Finland - February 2023
Finland passes new transgender law
A new transgender law was approved in parliament by 113 voting in favour of amendments, 69 against and 17 absent. The gender recognition law makes it easier for transgender people aged 18 and older to change their legal gender by granting them the right to do so by a process of self-declaration, which removes the medical and psychiatric approval process. A provision requiring transgender people to provide a medical certificate that would prove they were infertile or sterilized before changing their gender identity was also abolished. The law, which was a priority for Prime Minister Sanna Marin’s government, was voted in overwhelmingly by Marin’s five-party coalition members, except for 13 Centre Party MPs, the Finns Party and the Christian Democrats. Rights activists have called the law a “major step towards protecting trans rights.”

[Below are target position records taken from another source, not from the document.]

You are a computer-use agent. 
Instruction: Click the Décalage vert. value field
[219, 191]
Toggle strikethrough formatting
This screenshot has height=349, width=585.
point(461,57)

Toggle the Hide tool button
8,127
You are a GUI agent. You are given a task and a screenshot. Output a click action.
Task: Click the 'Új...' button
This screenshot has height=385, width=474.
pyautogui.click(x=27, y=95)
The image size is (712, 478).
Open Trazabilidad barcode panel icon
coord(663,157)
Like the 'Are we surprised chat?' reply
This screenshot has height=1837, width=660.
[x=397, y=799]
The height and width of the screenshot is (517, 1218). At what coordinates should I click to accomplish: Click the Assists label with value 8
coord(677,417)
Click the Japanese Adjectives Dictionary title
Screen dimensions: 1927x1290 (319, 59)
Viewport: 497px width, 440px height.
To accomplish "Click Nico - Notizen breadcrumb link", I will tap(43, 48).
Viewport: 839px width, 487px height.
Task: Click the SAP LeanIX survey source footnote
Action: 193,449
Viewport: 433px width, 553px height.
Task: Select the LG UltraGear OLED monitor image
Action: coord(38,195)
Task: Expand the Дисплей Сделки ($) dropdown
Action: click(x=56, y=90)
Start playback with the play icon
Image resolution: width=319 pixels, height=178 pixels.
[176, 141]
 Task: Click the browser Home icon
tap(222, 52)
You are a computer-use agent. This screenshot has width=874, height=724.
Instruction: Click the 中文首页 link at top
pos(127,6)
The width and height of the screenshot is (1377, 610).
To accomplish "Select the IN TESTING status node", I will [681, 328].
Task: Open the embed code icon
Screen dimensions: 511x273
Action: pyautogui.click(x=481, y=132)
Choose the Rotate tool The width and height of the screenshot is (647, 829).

The Sámi Parliament Act fails in parliament’s final committee stage
The Sámi Parliament Act, which establishes how the Finnish government works with the Sámi legislative assembly on issues impacting indigenous communities, has failed in the Finnish parliament’s final Constitutional Law Committee stage. Under this legislation, representatives of the Sami community would be able to decide who is eligible to identify as Sami and therefore participate in elections. The self-identification of the Sámi people in Finland was also supported by the United Nations Human Rights Committee in 2019 and the UN Committee on the Elimination of Racial Discrimination in 2022. Right-wing parties and the Centre Party (one of the Prime Minister’s coalition partners) concluded that that there was not sufficient time to discuss the law before it was sent to parliament. Prime Minister Sanna Marin, who has described the bill as an important human rights milestone for the Sámi, the EU’s only indigenous people, stated that the decision is “unfortunate and regrettable.” Constitutional law experts have called the rejection of the proposed law “purely political,” declaring that there were no human rights or constitutional arguments to reject the law. Critics of the legislation stated that the law could strengthen indigenous land use rights, potentially obstructing mining and wind power projects in the Sámi territory.